Non dovranno essere sposti vessilli o simboli politici in nessuno spazio esterno. Camù, “pur nella necessità di operare in seno agli obblighi di legge, ribadisce fermamente la profonda distanza dei propri valori culturali rispetto alle istanze espresse dal Movimento”

Casa Pound, la presentazione sabato alle 9 all’Exma. Ma senza bandiere. A sbrogliare il pasticcio ieri l’intervento della Prefettura che ha chiesto di garantire la corretta dialettica democratica nella campagna elettorale e di concedere una sala della struttura a Casa Pound, per la realizzazione di un incontro con la stampa. E oggi il Consorzio Camù, gestore della struttura di via San Lucifero, prende atto dell’indicazione formulata dalla Prefettura e concede la sala a Casa Pound, dopo che due giorni fa aveva annullato l’appuntamento per ragioni di opportunità e per ragioni legate alla natura culturale dell’Exma. “Ciò anche in considerazione della norma nazionale”, si legge nel comunicato diffuso da Camù, “che impone alle amministrazioni comunali di mettere a disposizione, in base a proprie norme regolamentari, in misura eguale ai partiti e movimenti in competizione elettorale i locali di loro proprietà, già predisposti per conferenze e dibattiti”.

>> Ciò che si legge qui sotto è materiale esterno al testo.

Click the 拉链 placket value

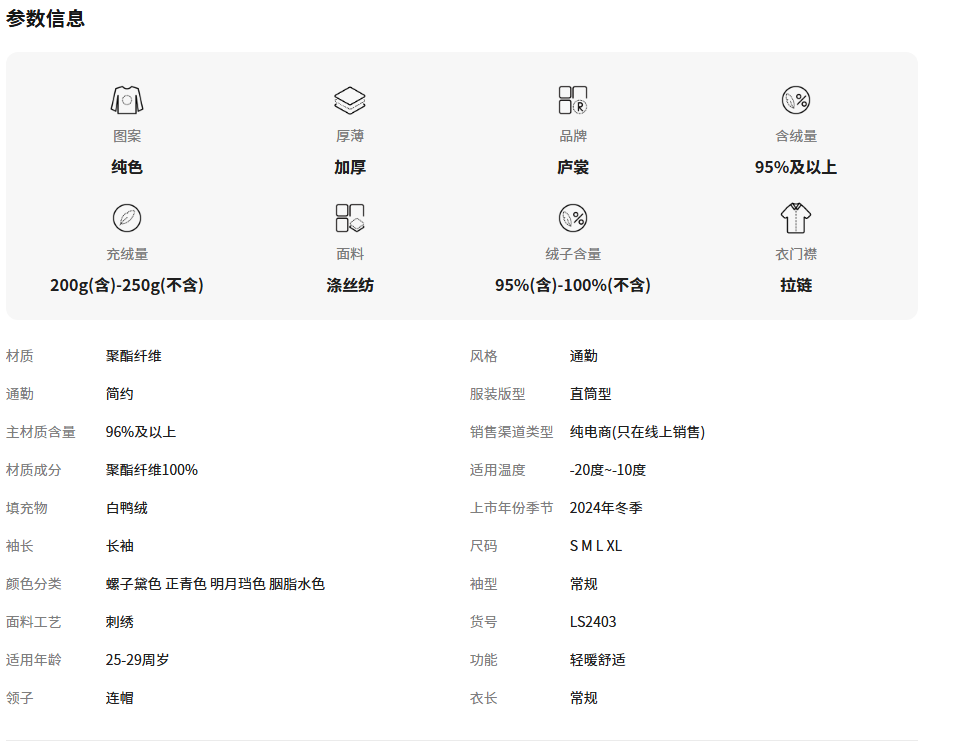[x=796, y=285]
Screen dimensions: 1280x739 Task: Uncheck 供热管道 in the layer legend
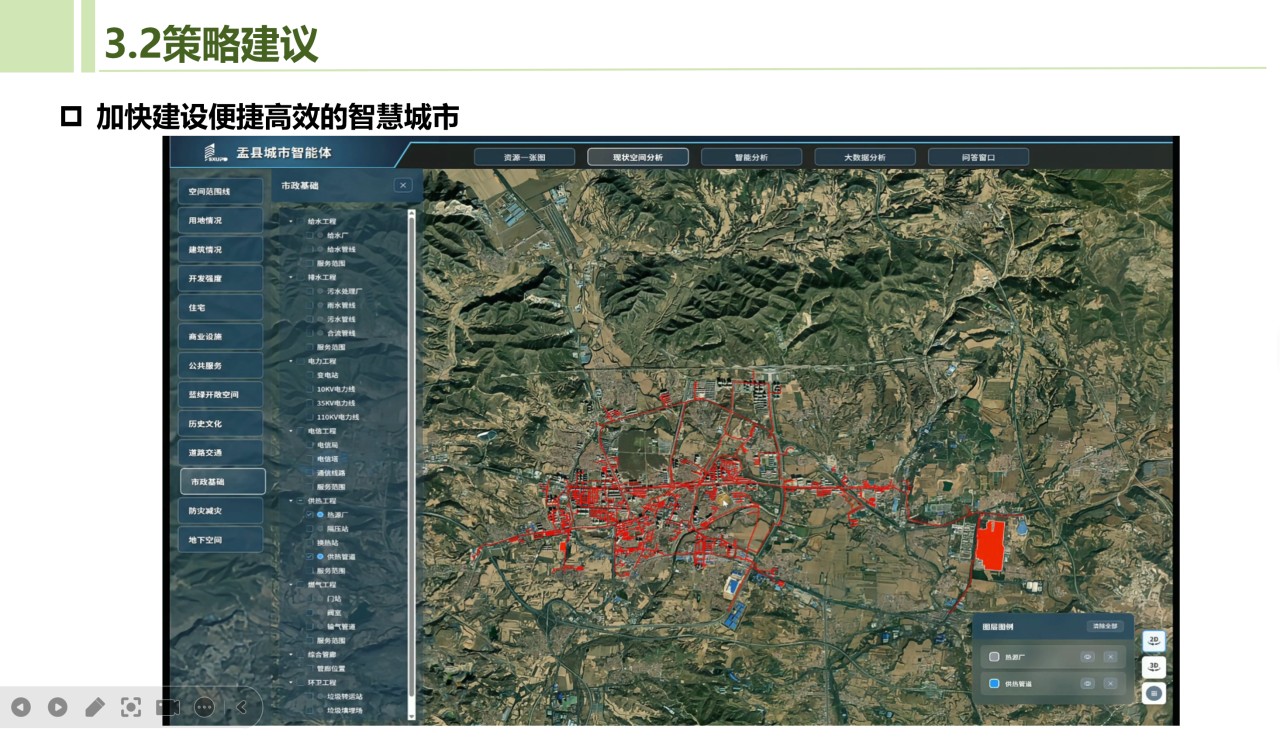pyautogui.click(x=994, y=683)
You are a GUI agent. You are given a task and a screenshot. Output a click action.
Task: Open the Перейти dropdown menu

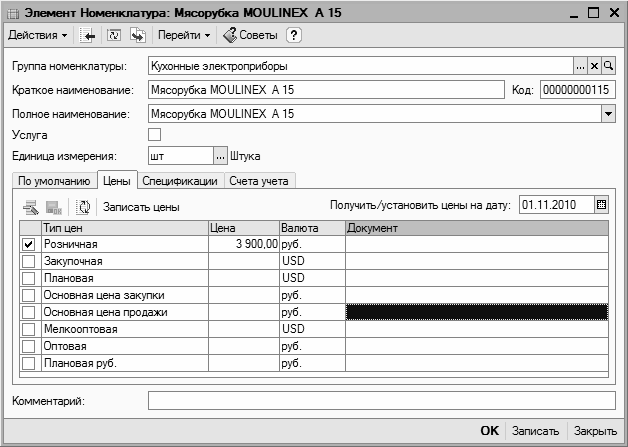[184, 36]
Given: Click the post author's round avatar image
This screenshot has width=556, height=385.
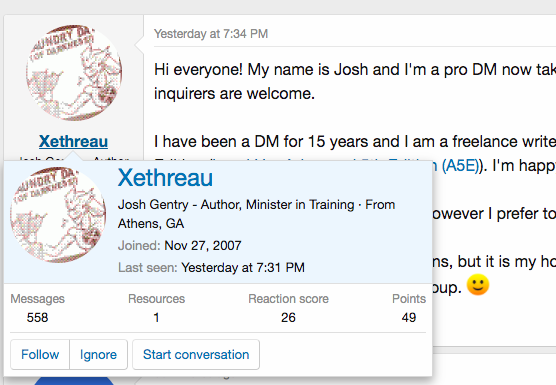Looking at the screenshot, I should [x=74, y=73].
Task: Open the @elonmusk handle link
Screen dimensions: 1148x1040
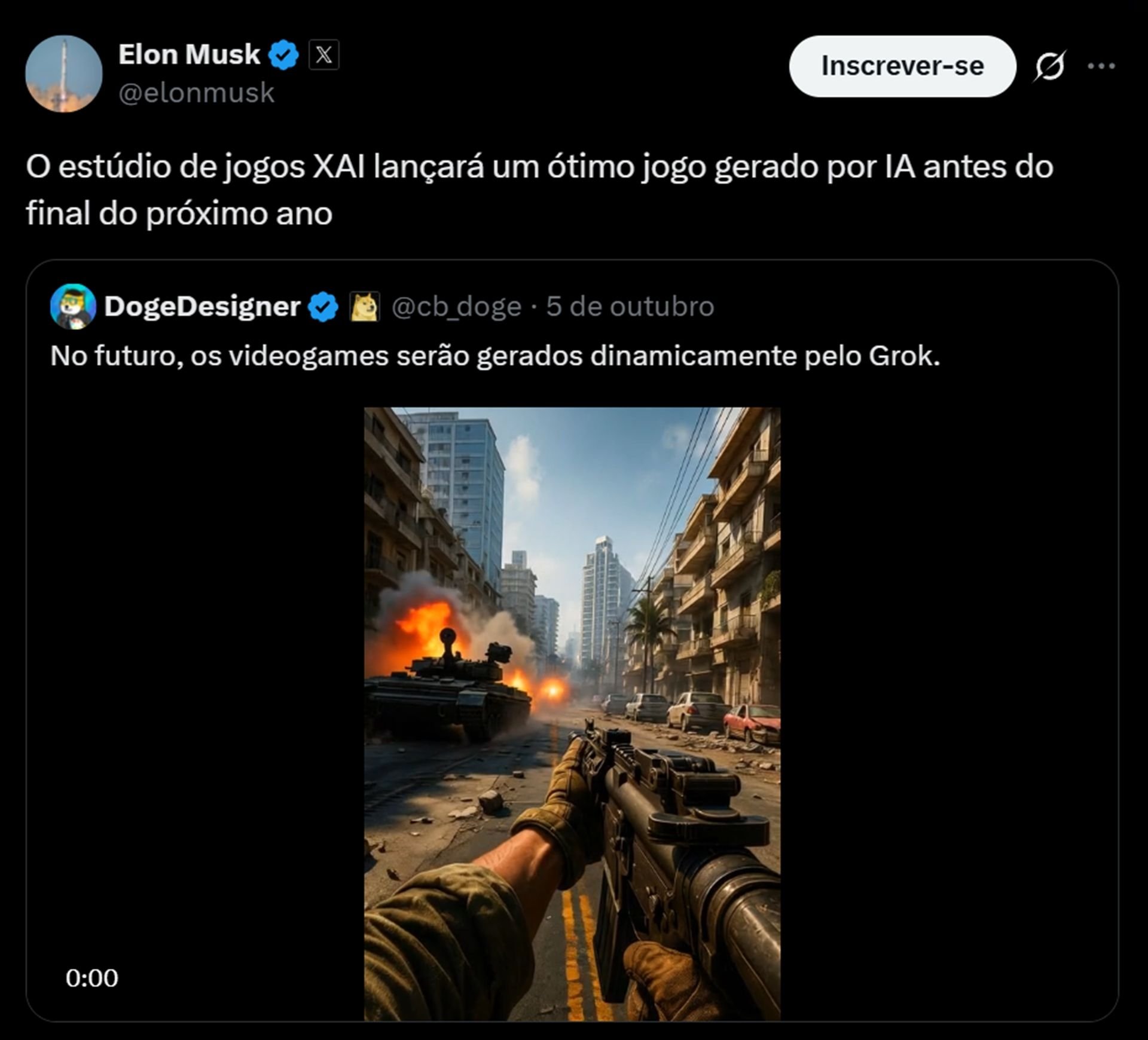Action: tap(196, 93)
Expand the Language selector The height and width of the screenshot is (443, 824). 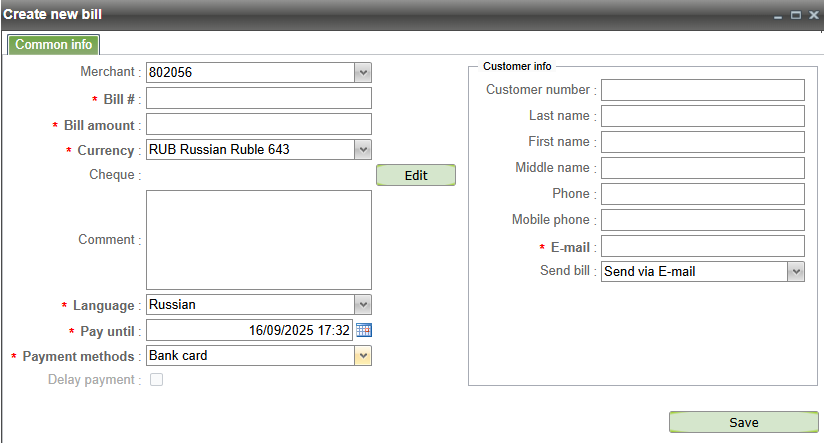(363, 304)
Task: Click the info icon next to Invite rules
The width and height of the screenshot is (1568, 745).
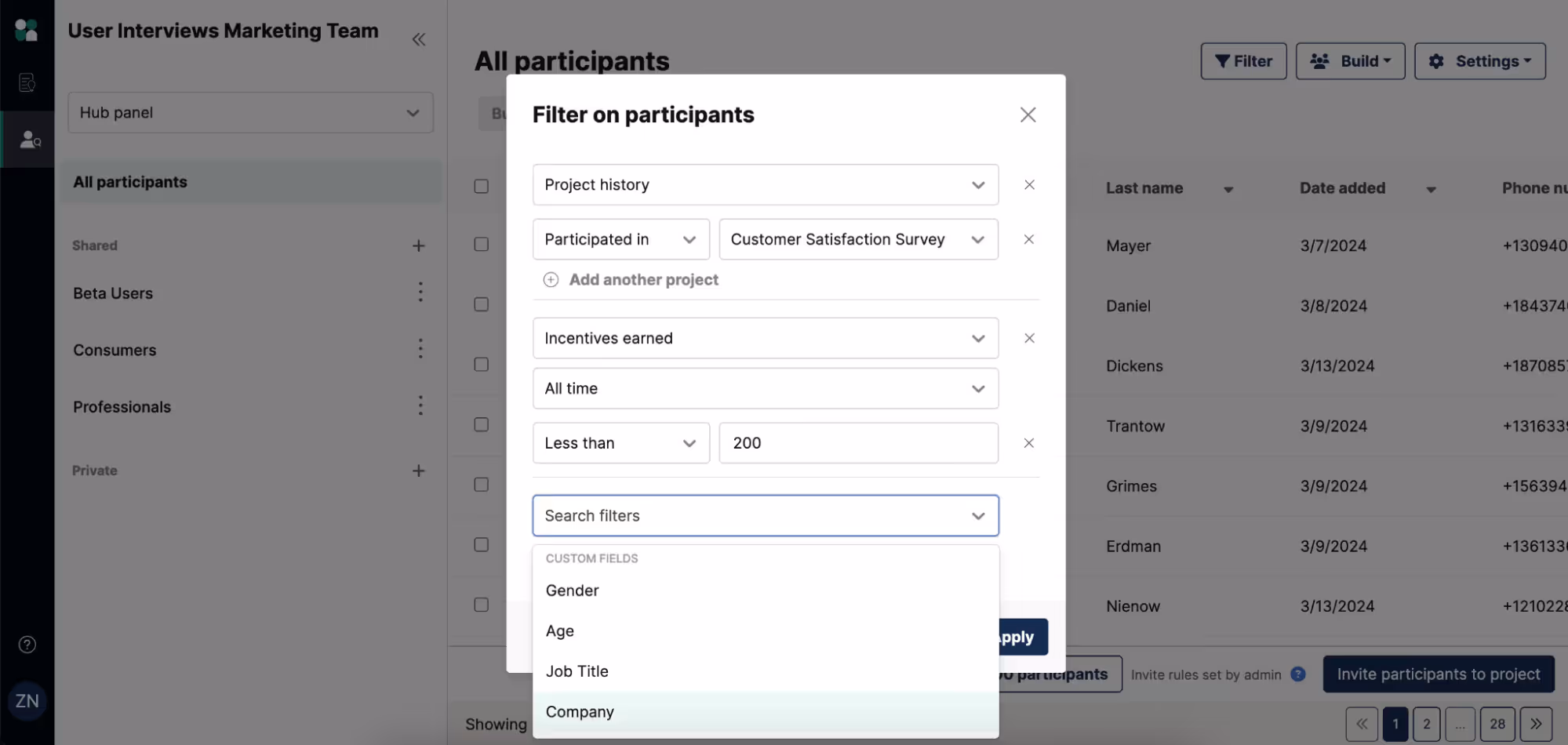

Tuttavia Camù, “pur nella necessità di operare in seno agli obblighi di legge, ribadisce fermamente la profonda distanza dei propri valori culturali rispetto alle istanze espresse dal Movimento Casa Pound”.

Il movimento avrà a disposizione gratuitamente (i 61 euro versati da Casa Pound per l’appuntamento di ieri poi annullato il giorno prima sono stati rimborsati) lo spazio interno della sala della terrazza per la presentazione della candidatura di Edoardo Lecis, coordinatore cittadino del movimento. Non dovranno essere sposti vessilli, bandiere o simboli politici in nessuno spazio esterno del Centro eccetto quello della sala concessa per l’incontro con la stampa.